Rwanda National Police 'CID School' launched

Rwanda National Police, yesterday, inaugurated the ‘CID School’ block at the National Police College (NPC) in Musanze District, expected to reinforce professionalism of officers in criminal investigations.
IGP Gasana (2nd L) and Harerimana (2nd right) cut the tape to inaugurate he ‘CID School’ yesterday. (Courtesy)
IGP Gasana (2nd L) and Harerimana (2nd right) cut the tape to inaugurate he ‘CID School’ yesterday. (Courtesy)

Rwanda National Police, yesterday, inaugurated the ‘CID School’ block at the National Police College (NPC) in Musanze District, expected to reinforce professionalism of officers in criminal investigations.

It will offer a four-month basic investigation course and senior investigators training which will take six months.

The 20-room, fully-fledged block has a laboratory for practical exercises on crime investigations. Each room has the capacity to accommodate 40 trainees.

It will be open to both local and regional officers to upgrade their skills in criminal investigation against cross-border and transnational organised security challenges, among others.
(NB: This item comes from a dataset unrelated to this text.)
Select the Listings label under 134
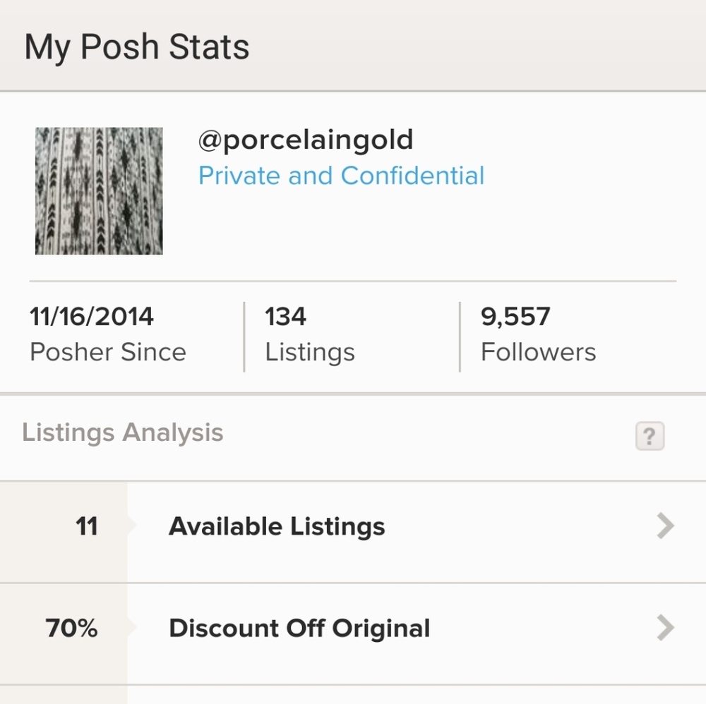The width and height of the screenshot is (706, 704). (311, 352)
The Minister for Internal Security, Sheikh Musa Fazil Harerimana, who presided over the inauguration, noted that “Rwanda National Police always seeks to upgrade skills of officers and the new CID School will serve this purpose very well.”

While commending the Force’s role in ensuring security of residents, Harerimana said “Rwandans still expect a lot from its force for sustainable security.”
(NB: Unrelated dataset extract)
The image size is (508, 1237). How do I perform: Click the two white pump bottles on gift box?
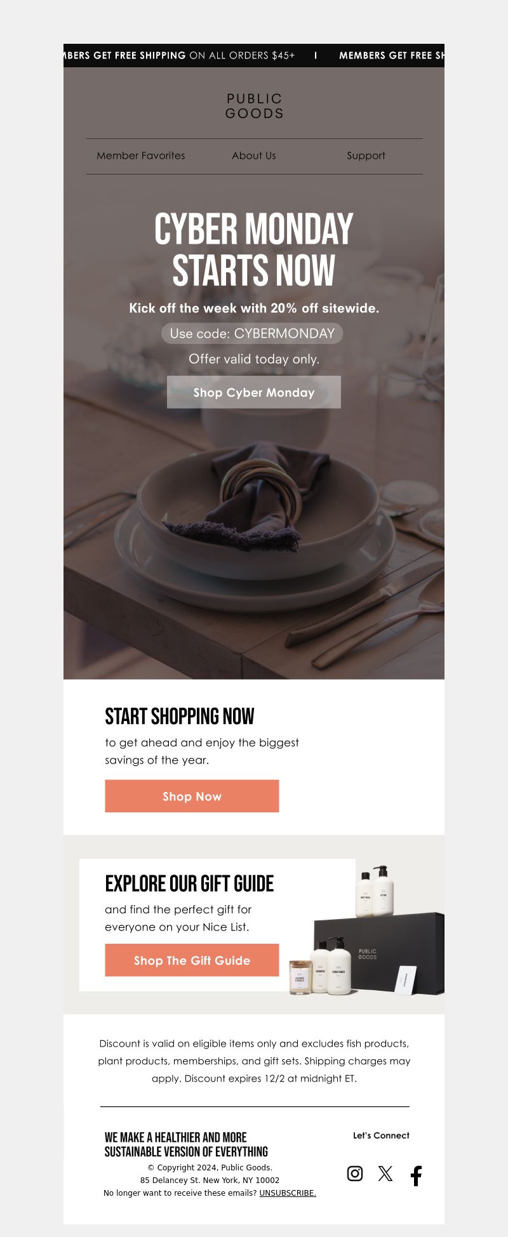point(374,890)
“This can be achieved if the Ministry of Internal Security and Rwanda National Police become more active, innovative and involve the citizens in policing. This, therefore, serves as a specific example that builds the justice system that serves and fits the citizenry,” he said.

The event was also graced by the Inspector General of Police, Emmanuel K. Gasana, Police commissioners and local leaders, among others.

Felix Namuhoranye, Commandant of the National Police College, said the school will respond to emerging security challenges brought about by development, information technology, free movement of goods and services and other issues identified from various spheres and institutions.

“The school will offer both theory and practical lessons and it will complement skills of officers in combating modern crime,” Namuhoranye said.

The current curriculum was developed by the National Police College and the Nyanza-based Institute of Legal Practice and Development.

Namuhoranye said the school curriculum will always be revised in line with the required skills.

Training remains one of the priorities of Rwanda National Police to equip the officers with skills and knowledge in various policing areas.